Gaja spojrzała na niego długo i uważnie.

— Nie, Krzysztofie. To ty obraziłeś samego siebie, uznając, iż twoje zdanie jest najważniejsze. Że mam milczeć i być wdzięczna za coś, o co choćby mnie nie zapytano.

Wypadł z kuchni. W salonie rodzice kłócili się:

— Mężczyzna w domu powinien decydować! – ryczał Piotr Denisowicz.

— Najważniejszy jest szacunek – odparował Wiktor Anatoliewicz.

Gaja klasnęła w dłonie:

— Koniec! Wszyscy jesteście zmęczeni. Kto chce wyjść – proszę bardzo. My zostajemy i świętujemy. Bo życie to nie targi, tylko szczęście. A szczęście to wzajemny szacunek.

Życie po nierównym ślubie

Krzysztof odszedł. Teściowa trzasnęła drzwiami. Gaja została. W swoim mieszkaniu. Z rodziną, z gęsią w piekarniku, z lekkim ciężarem bólu w sercu, ale z jasną głową.

Tamtego wieczoru zrozumiała jedno: jeżeli ktoś ma ci za złe, iż też coś masz, znaczy, iż nigdy nie planował być z tobą na równi. Wygodniej mu, gdy stoisz niżej.

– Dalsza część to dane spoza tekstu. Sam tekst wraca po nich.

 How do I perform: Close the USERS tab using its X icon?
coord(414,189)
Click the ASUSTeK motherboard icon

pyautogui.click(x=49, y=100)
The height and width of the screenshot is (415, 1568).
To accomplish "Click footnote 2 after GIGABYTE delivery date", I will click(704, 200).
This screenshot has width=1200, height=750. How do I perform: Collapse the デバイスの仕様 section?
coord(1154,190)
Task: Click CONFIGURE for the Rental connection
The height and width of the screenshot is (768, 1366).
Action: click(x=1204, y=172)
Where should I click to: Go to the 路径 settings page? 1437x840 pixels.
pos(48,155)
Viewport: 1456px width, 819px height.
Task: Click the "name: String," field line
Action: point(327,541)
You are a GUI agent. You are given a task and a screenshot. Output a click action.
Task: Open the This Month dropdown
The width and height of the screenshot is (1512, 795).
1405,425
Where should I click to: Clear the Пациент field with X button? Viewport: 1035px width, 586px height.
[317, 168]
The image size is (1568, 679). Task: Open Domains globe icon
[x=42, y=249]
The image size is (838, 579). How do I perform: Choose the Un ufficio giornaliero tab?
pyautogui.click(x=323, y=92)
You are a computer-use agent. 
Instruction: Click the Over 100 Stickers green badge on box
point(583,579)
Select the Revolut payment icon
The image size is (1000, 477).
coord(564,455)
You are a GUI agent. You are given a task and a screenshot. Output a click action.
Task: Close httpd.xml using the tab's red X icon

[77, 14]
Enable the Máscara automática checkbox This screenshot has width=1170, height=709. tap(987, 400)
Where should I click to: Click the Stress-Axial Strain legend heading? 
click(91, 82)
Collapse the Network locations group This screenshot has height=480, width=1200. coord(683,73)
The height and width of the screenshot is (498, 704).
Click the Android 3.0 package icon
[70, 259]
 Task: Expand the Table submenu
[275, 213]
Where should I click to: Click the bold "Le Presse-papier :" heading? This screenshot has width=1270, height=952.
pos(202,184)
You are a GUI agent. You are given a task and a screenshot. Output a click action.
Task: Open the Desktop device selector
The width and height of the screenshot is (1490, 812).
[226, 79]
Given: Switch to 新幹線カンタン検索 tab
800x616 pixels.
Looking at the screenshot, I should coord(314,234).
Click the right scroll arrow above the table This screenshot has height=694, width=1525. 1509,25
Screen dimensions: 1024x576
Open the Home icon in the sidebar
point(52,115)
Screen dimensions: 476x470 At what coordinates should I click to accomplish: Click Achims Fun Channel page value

Ślubu nie było. Krzysztof próbował wrócić – najpierw z wyrzutami, potem z błaganiem. Ale było za późno.

A Gaja pojechała na wakacje. Sama, za kierownicą nowego auta. Do babci na wieś. Tam, gdzie jest zielono, spokojnie i gdzie zawsze na nią czekają.

Czy żałowała, iż nie wyszła za Krzysztofa? Na początku – tak. A potem zrozumiała: lepiej zostać samą, niż żyć z kimś, kto od pierwszego dnia stawia siebie wyżej.

I wiecie co?

To były najlepsze „nowe” w jej życiu.